Content-Type: image/jpeg
(data starts here and ends with -----------------------------886261531333586100294758961 )
You have the Content-Length in the header, and additionally there is the Content-Type in the header of the file part ( each file has its own header, which is the purpose of multipart encoding ). Beware that it's the browser responsibility to set a relevant Content-Type by guessing the file type ; you can't guarantee it, but it should be fairly reliable for early rejection ( yet you'd better check the whole file when it's entirely available ).
Now, there is a gotcha. I used to filter image files like that, not on the size, but on the content-type ; but as you want to stop the request as soon as possible, the same problem arises : the browser only gets your response once the whole request is sent, including form content and thus uploaded files.
If you don't want the provided content and stop the upload, you have no choice but to brutally close the socket. The user will only see a confusing "connection reset by peer" message. And that sucks, but it's by design.
So you only want to use this method in cases of background asynchronous checks ( using a timer that checks the file field ). So I had that hack :
I use jquery to tell me if the file field has changed
When a new file is chosen, disable all other file fields on the same form to get only that one.

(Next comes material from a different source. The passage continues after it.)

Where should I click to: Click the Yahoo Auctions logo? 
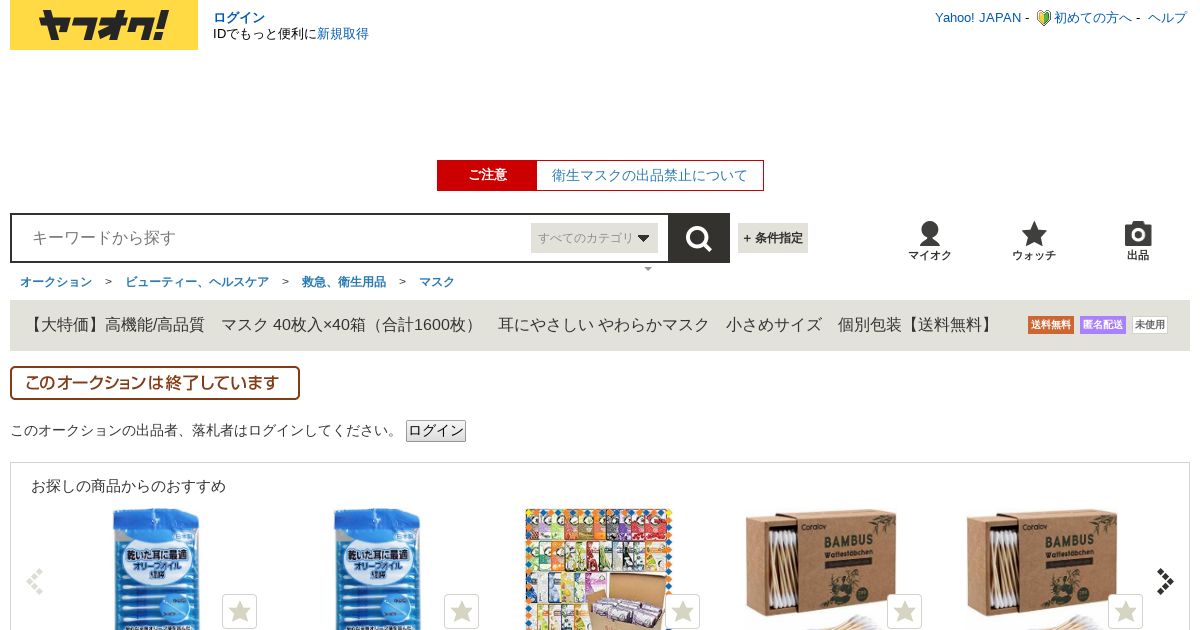point(104,25)
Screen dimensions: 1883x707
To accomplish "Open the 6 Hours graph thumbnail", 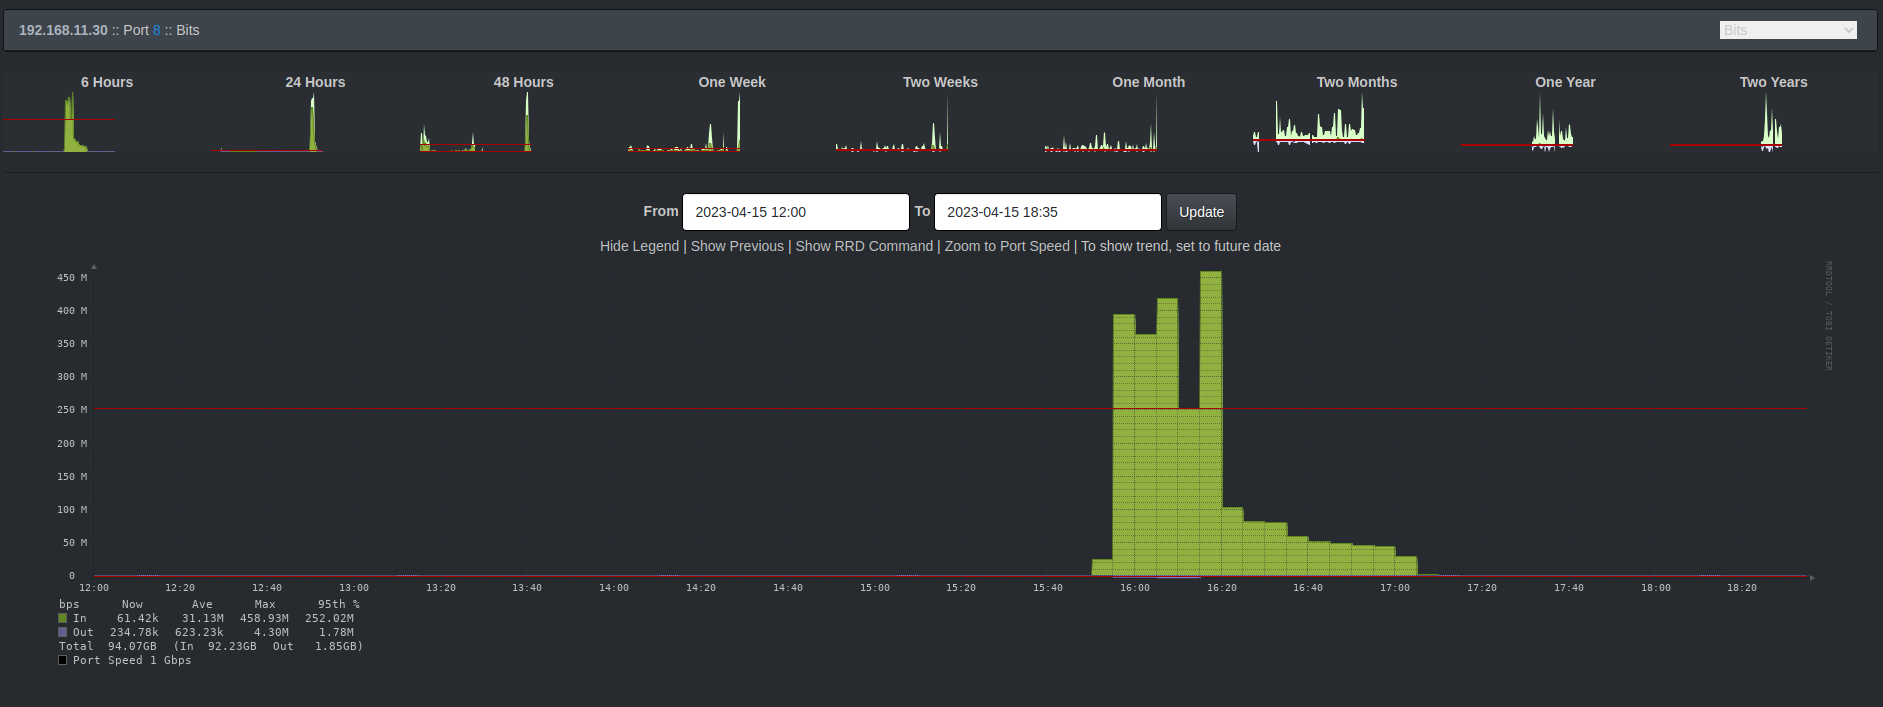I will click(60, 124).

Send the file asynchronously ( jQuery can do it for you, it uses a hidden frame )
Server-side, check the header ( content-length, content-type, ... ), cut the connection as soon as you got what you need.
Set a session variable telling if that file was OK or not.
Client-side, as the file is uploaded to a frame you don't even get any kind of feedback if the connection is closed. Your only alternative is a timer.
Client-side, a timer polls the server to get a status for the uploaded file. Server side, you have that session variable set, send it back to the brower.
The client has the status code ; render it to your form : error message, green checkmark/red X, whatever. Reset the file field or disable the form, you decide. Don't forget to re-enable other file fields.
Quite messy, eh ? If any of you has a better alternative, I'm all ears.
I'm not sure, but you should not really trust anything sent in the header, as it could be faked by the user.
It depends on how the server works. For example in PHP your script will not run until the file upload is complete, so this wouldn't be possible.